• [EXERCISE DETAILS]
Up to and including the line that contains "Given: Click the quick access Save disk icon", return every line from the start of the data, unchanged.

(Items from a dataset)
*-*-*
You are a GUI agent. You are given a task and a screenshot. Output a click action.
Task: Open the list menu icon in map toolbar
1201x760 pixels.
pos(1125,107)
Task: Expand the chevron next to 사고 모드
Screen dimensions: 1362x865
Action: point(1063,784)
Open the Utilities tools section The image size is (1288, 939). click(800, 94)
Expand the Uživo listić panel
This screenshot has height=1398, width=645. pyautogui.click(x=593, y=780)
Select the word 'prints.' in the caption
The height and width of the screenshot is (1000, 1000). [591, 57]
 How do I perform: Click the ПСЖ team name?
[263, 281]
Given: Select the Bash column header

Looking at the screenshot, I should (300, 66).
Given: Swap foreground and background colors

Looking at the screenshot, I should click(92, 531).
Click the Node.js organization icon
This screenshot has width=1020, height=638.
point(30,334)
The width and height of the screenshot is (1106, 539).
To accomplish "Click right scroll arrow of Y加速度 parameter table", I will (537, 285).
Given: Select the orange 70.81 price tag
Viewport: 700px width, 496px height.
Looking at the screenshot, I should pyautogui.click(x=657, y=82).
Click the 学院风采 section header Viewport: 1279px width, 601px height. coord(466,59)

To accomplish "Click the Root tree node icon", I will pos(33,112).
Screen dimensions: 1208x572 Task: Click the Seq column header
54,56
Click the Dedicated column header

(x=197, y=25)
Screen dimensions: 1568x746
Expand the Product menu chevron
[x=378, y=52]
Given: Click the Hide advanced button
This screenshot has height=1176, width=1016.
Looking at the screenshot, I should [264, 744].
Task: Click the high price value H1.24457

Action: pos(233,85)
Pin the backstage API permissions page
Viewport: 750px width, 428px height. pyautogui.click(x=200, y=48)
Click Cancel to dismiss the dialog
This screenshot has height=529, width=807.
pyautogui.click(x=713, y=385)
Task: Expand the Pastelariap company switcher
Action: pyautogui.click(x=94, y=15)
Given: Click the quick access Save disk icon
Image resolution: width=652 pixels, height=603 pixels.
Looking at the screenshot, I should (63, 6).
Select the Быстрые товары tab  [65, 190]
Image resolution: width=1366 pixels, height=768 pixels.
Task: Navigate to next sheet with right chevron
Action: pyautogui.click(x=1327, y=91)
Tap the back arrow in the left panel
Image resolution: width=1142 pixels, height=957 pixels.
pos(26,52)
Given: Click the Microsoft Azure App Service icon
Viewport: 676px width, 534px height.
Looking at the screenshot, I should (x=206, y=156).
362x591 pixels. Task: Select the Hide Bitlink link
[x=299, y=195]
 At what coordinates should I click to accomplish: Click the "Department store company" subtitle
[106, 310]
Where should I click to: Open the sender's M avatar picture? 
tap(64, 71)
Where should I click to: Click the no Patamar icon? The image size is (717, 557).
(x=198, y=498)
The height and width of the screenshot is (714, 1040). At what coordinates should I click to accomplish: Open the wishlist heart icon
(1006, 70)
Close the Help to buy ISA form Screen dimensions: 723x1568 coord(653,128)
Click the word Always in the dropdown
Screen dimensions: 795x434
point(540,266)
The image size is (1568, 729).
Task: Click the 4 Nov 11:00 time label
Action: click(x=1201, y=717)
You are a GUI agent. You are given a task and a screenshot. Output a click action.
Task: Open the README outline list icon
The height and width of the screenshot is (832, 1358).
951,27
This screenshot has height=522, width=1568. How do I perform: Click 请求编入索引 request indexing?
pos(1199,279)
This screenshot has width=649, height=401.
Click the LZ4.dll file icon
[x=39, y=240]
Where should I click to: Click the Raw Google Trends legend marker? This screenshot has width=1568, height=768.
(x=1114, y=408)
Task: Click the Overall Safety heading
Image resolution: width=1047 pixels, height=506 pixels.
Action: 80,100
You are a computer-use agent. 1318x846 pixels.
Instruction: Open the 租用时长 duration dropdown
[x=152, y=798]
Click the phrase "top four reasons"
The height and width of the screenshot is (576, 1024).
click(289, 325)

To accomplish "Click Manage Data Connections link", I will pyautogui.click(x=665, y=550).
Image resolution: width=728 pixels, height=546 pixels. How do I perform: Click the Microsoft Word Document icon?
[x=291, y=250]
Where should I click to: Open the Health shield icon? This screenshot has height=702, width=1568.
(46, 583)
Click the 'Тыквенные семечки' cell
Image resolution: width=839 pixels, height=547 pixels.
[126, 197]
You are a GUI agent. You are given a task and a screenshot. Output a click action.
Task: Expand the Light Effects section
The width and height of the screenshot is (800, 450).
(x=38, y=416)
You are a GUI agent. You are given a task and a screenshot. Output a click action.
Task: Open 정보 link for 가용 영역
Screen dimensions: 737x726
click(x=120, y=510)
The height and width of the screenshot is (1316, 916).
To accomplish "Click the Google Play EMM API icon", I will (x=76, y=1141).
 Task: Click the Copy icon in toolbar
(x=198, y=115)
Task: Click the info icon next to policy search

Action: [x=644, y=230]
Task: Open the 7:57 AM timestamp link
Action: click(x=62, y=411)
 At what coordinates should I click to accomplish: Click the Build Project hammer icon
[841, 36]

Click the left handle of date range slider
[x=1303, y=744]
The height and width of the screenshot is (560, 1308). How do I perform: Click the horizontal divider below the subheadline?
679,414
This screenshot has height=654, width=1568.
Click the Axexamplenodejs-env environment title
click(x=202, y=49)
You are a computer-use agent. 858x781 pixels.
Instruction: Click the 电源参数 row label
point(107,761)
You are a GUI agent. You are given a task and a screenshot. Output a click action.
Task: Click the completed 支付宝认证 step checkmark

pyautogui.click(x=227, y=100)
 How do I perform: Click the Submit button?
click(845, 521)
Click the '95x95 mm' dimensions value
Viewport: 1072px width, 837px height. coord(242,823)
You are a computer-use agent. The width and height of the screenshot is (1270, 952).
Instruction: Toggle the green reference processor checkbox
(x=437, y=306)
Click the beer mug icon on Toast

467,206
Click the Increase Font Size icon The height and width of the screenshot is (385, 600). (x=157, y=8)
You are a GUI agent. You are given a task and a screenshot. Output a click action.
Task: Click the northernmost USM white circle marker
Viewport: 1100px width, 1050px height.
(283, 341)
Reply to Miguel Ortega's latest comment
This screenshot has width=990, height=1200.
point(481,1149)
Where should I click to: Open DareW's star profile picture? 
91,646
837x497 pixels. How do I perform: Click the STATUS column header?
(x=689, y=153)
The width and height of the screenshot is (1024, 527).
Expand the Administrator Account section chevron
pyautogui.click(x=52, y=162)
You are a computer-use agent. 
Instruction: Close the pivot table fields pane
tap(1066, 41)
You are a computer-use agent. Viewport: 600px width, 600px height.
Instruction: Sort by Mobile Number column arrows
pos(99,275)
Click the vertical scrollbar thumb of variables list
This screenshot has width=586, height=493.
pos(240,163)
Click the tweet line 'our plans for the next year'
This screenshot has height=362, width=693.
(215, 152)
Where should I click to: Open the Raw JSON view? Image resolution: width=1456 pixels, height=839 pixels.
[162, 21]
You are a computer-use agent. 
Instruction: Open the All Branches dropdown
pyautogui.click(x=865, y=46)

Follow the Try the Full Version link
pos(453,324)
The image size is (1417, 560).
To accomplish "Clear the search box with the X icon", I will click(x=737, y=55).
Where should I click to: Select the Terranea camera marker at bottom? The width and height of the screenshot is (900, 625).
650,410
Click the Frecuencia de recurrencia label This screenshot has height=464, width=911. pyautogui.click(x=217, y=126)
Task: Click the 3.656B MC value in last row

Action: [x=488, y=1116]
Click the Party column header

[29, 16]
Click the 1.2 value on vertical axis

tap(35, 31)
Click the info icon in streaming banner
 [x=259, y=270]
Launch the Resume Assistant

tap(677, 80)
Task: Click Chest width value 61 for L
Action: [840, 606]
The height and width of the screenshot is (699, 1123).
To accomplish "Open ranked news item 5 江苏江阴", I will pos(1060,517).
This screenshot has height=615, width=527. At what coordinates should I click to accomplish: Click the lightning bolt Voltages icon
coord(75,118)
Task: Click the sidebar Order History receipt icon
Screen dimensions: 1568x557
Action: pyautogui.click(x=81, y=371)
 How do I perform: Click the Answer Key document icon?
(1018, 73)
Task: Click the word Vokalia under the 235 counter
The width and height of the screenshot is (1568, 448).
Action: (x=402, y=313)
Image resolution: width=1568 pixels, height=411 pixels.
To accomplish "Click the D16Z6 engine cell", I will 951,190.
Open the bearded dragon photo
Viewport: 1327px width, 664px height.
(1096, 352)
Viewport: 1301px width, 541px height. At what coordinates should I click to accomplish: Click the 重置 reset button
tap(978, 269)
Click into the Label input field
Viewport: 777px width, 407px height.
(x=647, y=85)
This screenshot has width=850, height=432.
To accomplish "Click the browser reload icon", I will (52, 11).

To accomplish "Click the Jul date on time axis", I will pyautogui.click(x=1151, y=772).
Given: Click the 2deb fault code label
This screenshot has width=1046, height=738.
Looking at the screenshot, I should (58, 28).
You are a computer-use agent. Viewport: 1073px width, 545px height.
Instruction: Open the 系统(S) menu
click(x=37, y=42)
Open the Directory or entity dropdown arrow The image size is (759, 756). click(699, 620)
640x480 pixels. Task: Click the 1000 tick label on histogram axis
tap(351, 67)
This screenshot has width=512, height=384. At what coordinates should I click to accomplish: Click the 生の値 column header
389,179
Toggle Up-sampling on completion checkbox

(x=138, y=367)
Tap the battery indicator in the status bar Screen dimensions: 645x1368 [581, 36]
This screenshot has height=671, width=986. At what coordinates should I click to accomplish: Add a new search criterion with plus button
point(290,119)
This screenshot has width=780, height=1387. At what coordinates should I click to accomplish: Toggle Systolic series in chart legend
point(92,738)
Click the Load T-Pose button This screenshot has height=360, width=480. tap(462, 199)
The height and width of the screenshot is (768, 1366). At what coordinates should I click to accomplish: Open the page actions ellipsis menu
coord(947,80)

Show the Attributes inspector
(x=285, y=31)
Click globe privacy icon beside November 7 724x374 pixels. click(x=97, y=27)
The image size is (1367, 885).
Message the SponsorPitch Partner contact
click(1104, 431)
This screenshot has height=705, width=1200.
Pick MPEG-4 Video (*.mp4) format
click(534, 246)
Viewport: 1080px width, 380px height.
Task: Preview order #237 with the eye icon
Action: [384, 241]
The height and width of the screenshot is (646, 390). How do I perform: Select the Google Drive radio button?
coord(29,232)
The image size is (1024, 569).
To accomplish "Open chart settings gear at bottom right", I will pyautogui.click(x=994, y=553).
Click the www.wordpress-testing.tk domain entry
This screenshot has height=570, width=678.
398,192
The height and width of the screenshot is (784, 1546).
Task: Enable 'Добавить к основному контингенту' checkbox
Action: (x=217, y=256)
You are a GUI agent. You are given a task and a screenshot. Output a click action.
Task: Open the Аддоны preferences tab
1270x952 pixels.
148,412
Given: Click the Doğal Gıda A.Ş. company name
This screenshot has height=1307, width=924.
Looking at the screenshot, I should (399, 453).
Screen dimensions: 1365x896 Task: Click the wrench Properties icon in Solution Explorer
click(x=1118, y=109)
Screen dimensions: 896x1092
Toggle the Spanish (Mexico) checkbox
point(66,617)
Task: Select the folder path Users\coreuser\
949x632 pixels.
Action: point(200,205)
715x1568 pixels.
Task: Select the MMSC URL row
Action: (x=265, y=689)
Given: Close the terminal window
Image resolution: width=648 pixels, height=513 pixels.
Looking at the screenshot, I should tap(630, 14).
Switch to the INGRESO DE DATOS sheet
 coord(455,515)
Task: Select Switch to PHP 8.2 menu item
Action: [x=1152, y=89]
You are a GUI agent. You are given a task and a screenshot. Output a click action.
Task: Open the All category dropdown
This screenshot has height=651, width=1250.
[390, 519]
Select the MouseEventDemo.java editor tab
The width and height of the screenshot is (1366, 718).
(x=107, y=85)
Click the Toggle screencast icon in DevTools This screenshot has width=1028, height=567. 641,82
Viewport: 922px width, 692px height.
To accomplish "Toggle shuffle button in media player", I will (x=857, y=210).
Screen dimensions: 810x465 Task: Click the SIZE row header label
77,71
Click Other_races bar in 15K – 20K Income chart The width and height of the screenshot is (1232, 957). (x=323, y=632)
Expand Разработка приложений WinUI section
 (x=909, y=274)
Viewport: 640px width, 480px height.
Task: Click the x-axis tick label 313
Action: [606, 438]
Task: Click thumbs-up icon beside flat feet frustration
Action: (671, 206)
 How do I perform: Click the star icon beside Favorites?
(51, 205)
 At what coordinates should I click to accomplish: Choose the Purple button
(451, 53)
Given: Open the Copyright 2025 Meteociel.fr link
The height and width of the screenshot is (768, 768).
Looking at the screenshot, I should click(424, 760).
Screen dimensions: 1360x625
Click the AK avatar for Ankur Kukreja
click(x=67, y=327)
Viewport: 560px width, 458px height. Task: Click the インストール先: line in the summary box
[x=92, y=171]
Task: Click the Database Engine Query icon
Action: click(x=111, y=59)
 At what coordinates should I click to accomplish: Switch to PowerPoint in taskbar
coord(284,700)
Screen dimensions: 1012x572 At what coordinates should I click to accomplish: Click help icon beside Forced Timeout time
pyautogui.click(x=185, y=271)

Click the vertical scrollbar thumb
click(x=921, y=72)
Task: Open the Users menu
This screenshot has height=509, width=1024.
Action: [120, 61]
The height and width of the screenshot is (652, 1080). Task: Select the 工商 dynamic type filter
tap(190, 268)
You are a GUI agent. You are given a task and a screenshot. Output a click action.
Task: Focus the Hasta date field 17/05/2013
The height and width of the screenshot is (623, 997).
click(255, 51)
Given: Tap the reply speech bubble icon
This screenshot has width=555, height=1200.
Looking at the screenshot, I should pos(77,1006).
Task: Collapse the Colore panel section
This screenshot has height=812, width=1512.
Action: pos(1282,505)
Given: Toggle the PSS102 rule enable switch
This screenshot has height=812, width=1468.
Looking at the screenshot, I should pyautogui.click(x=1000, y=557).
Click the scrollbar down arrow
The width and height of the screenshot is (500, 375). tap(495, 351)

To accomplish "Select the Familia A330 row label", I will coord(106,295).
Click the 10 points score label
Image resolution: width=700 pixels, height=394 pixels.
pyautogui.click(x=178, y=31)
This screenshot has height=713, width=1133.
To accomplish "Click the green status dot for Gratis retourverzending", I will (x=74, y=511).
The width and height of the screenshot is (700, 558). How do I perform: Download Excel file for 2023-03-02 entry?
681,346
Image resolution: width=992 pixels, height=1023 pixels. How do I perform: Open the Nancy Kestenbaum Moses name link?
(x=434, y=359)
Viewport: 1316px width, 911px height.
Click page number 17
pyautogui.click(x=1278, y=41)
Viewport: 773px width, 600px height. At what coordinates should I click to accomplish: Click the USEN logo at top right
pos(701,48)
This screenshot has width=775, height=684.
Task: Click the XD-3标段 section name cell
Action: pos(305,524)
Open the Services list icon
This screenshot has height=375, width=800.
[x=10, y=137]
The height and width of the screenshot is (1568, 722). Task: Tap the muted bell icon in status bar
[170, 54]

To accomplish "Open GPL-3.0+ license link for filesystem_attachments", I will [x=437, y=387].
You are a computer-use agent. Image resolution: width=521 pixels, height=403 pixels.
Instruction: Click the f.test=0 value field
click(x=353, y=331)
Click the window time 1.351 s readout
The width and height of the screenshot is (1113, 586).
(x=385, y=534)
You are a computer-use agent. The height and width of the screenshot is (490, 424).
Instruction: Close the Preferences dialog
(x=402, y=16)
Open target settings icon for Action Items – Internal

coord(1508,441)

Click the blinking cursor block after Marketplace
*-*-*
• [EXPECTED ANSWER]
You are a GUI agent. You are given a task and a screenshot. Output a click action.
Task: Open the list menu icon in map toolbar
1201x760 pixels.
pos(1125,107)
Task: Expand the chevron next to 사고 모드
Screen dimensions: 1362x865
Action: point(1063,784)
Open the Utilities tools section The image size is (1288, 939). click(800, 94)
Expand the Uživo listić panel
This screenshot has height=1398, width=645. pyautogui.click(x=593, y=780)
Select the word 'prints.' in the caption
The height and width of the screenshot is (1000, 1000). [591, 57]
 How do I perform: Click the ПСЖ team name?
[263, 281]
Given: Select the Bash column header

Looking at the screenshot, I should (300, 66).
Given: Swap foreground and background colors

Looking at the screenshot, I should click(92, 531).
Click the Node.js organization icon
This screenshot has width=1020, height=638.
point(30,334)
The width and height of the screenshot is (1106, 539).
To accomplish "Click right scroll arrow of Y加速度 parameter table", I will (537, 285).
Given: Select the orange 70.81 price tag
Viewport: 700px width, 496px height.
Looking at the screenshot, I should pyautogui.click(x=657, y=82).
Click the 学院风采 section header Viewport: 1279px width, 601px height. coord(466,59)

To accomplish "Click the Root tree node icon", I will pos(33,112).
Screen dimensions: 1208x572 Task: Click the Seq column header
54,56
Click the Dedicated column header

(x=197, y=25)
Screen dimensions: 1568x746
Expand the Product menu chevron
[x=378, y=52]
Given: Click the Hide advanced button
This screenshot has height=1176, width=1016.
Looking at the screenshot, I should [264, 744].
Task: Click the high price value H1.24457

Action: pos(233,85)
Pin the backstage API permissions page
Viewport: 750px width, 428px height. pyautogui.click(x=200, y=48)
Click Cancel to dismiss the dialog
This screenshot has height=529, width=807.
pyautogui.click(x=713, y=385)
Task: Expand the Pastelariap company switcher
Action: pyautogui.click(x=94, y=15)
Given: Click the quick access Save disk icon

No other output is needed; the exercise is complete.